### Selected excerpt

Christ, Christianity and the Bible
Chapter 3
Writing to the Philippians, Paul declares, that Jesus Christ was in the "form of God," laid aside his glory as such, took upon him the "form" of sinful man, became obedient unto death, even the death of the cross, carried his humanity through hades and the grave, rose out from among the dead, and took that humanity to the throne of the highest. There God the Father reclothed him with the unbegun and uncreated glory which he had laid aside, gave him a name which is above every name, even the name of Jesus, and has highly and eternally ordained that every knee in the wide extended universe shall bow, and every tongue confess, that he is Lord to the glory of God the Father.
In his epistle to the Colossians, the Apostle Paul announces that this "same Jesus" is the "image of the invisible God; by him were all things created that are in heaven, and that are in earth, visible and invisible, whether they be thrones or dominions, or principalities or powers; _all things were created by him_, and for him."
To the same Colossians he further writes:
"In him dwelleth all the fulness of the _Godhead bodily_."
To the Hebrews he says: "He is the brightness of the Father's glory, and the _express image of his person_" (the word "image" is charakter and signifies an "engraving," the very engraving of God in the flesh, _the engraving of God in humanity_) and upholding all things by the word of his power. "Upholding all things!" this earth in its orbit about the sun; the sun in its orbit about some other sun; all suns and systems in their orbits of splendor, whirling onward in ever-widening distances over highways of infinite spaces, through extensions that are measureless, and where time does not count. In that unmeasured expansion where the points of the compass are lost and "dimension" is a meaningless term; in that incomprehensible and indefinable vastness, filled with the might and the majesty of form, of weight, of motion and limitless power--all things--are hanging on his word and obeying his will.
Not only does the New Testament proclaim him God--the Old Testament does likewise, and with unmistakable speech.
The prophet Isaiah says:
"Unto us a child is born, unto us a son is given, and the government shall be upon his shoulder; and his name shall be called Wonderful, Counsellor, _the mighty God, the everlasting Father_."
Micah, the prophet, glorifies the little town of Bethlehem, least as it is among the thousands of Judah, and foretells that he who shall be born there, and is to be ruler in Israel, is he "_whose goings forth have been from old, from everlasting_." He who has been the outgoing and the forth-putting of the invisible God; and who is, and who alone can be, the _visibility of God_.
When we turn to the New Testament once more, we are given a vision of him, in Patmos, where he appears to that beloved John who had leaned so heavily on his heart in the days of the earthly pilgrimage. It is a vision of wonder, of glory, and divine splendor. He is seen as a man--as one who had _become_ dead, who was now alive, who had conquered both death and the grave. His face shone with the light of the noonday sun, his eye glances were as a flame of fire, and when he spoke, his voice was as the sound of many waters; and this is what he said for himself:
"I am Alpha and Omega, the beginning and the ending, saith the Lord, which is, and which was, and which is to come, _the Almighty_."
This is the climax.
He claimed to be Almighty God while on earth.
He claims it from heaven.

######

- **Problems to solve**
a. According to the chapter, what does the word rendered "image" in the passage to the Hebrews signify?
b. Rewrite the chapter from "Not only does" up to and including "the _visibility of God_.", putting "Nazareth" wherever "Bethlehem" appears.

### Data

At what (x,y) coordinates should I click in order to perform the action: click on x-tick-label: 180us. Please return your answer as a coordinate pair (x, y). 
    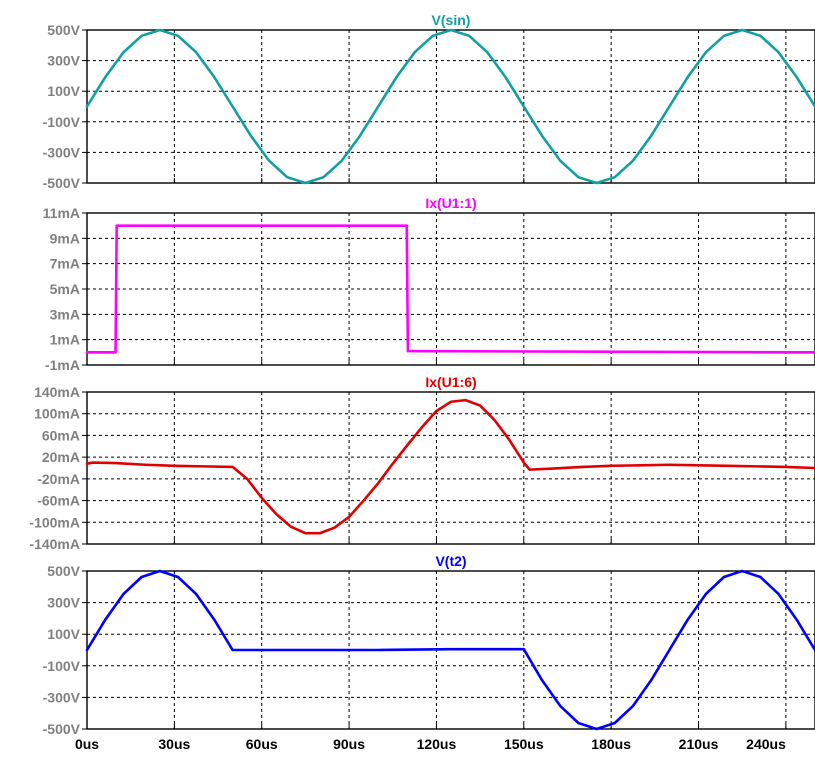
    Looking at the image, I should click on (611, 744).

######

- **Solutions to the problems**
a. It signifies an "engraving," the very engraving of God in the flesh.

b.
Not only does the New Testament proclaim him God--the Old Testament does likewise, and with unmistakable speech.
The prophet Isaiah says:
"Unto us a child is born, unto us a son is given, and the government shall be upon his shoulder; and his name shall be called Wonderful, Counsellor, _the mighty God, the everlasting Father_."
Micah, the prophet, glorifies the little town of Nazareth, least as it is among the thousands of Judah, and foretells that he who shall be born there, and is to be ruler in Israel, is he "_whose goings forth have been from old, from everlasting_." He who has been the outgoing and the forth-putting of the invisible God; and who is, and who alone can be, the _visibility of God_.